(ENTRIES SUPPLIED Opens)

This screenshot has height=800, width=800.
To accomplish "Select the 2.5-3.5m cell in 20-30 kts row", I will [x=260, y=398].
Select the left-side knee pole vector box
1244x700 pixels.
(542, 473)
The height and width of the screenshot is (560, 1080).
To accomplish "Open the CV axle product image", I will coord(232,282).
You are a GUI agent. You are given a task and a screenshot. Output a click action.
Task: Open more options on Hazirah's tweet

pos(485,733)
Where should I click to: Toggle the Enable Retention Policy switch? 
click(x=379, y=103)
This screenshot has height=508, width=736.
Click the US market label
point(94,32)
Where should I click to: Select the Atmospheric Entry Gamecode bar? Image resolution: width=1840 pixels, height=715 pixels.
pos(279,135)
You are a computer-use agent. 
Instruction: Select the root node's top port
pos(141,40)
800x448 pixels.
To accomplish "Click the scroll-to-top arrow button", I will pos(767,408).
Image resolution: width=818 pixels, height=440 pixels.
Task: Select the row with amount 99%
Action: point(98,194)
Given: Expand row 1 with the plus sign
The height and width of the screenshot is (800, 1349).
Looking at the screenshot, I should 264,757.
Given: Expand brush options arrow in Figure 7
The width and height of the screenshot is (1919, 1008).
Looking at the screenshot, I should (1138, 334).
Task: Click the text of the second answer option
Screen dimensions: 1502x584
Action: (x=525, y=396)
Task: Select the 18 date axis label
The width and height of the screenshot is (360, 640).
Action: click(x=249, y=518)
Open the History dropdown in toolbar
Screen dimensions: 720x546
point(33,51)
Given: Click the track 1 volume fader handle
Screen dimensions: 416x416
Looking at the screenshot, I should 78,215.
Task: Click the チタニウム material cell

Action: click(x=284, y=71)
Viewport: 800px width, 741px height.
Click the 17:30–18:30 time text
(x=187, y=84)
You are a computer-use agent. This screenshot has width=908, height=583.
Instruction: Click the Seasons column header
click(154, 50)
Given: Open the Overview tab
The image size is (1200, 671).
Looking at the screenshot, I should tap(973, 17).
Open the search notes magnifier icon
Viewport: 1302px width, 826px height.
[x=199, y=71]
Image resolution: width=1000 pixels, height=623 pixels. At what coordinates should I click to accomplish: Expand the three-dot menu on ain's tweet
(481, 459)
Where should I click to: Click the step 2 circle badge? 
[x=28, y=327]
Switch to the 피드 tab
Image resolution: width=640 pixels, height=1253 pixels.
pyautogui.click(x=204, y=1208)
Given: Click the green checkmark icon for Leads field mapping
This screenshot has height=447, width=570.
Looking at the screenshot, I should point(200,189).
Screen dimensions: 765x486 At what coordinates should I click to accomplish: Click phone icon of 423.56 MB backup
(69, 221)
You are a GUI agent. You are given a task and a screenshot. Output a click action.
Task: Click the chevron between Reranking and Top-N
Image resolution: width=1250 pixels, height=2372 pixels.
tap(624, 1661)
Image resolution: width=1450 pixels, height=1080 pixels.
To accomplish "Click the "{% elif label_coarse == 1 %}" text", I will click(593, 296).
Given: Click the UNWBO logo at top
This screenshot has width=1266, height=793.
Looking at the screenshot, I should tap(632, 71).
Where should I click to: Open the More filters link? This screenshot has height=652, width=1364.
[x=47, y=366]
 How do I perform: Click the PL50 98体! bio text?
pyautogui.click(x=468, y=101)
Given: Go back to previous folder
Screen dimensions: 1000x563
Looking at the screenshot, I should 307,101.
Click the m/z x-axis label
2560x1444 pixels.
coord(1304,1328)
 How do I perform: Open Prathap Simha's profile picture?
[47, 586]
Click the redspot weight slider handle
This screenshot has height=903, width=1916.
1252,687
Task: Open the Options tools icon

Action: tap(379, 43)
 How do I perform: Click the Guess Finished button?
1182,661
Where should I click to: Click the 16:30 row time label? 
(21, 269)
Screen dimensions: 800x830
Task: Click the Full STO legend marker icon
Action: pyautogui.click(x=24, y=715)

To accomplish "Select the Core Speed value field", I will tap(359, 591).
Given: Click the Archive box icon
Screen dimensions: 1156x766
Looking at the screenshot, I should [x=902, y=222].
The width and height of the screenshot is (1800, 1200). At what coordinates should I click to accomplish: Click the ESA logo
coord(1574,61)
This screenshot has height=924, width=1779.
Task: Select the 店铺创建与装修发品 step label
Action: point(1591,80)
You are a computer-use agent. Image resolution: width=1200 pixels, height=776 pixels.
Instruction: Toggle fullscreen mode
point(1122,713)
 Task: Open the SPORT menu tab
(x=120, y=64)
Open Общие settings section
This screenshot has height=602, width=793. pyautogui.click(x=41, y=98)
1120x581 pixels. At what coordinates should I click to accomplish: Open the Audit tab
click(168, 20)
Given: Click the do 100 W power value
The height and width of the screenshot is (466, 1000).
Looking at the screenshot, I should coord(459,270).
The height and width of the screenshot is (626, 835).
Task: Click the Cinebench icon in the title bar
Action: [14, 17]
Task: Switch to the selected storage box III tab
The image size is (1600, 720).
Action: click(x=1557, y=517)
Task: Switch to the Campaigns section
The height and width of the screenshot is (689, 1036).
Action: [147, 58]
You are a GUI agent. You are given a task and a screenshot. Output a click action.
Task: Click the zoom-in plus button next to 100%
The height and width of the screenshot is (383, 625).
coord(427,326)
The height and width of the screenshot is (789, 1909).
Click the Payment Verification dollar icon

(ENTRIES SUPPLIED Closes)

_TASK_
Every line from the line containing "Click the 17:30–18:30 time text" through the line containing "Image resolution: width=1450" in the records above must be retyped exactly. Leave out the rest.

_RESPONSE AREA_
Click the 17:30–18:30 time text
(x=187, y=84)
You are a computer-use agent. This screenshot has width=908, height=583.
Instruction: Click the Seasons column header
click(154, 50)
Given: Open the Overview tab
The image size is (1200, 671).
Looking at the screenshot, I should tap(973, 17).
Open the search notes magnifier icon
Viewport: 1302px width, 826px height.
[x=199, y=71]
Image resolution: width=1000 pixels, height=623 pixels. At what coordinates should I click to accomplish: Expand the three-dot menu on ain's tweet
(481, 459)
Where should I click to: Click the step 2 circle badge? 
[x=28, y=327]
Switch to the 피드 tab
Image resolution: width=640 pixels, height=1253 pixels.
pyautogui.click(x=204, y=1208)
Given: Click the green checkmark icon for Leads field mapping
This screenshot has height=447, width=570.
Looking at the screenshot, I should point(200,189).
Screen dimensions: 765x486 At what coordinates should I click to accomplish: Click phone icon of 423.56 MB backup
(69, 221)
You are a GUI agent. You are given a task and a screenshot. Output a click action.
Task: Click the chevron between Reranking and Top-N
Image resolution: width=1250 pixels, height=2372 pixels.
tap(624, 1661)
Image resolution: width=1450 pixels, height=1080 pixels.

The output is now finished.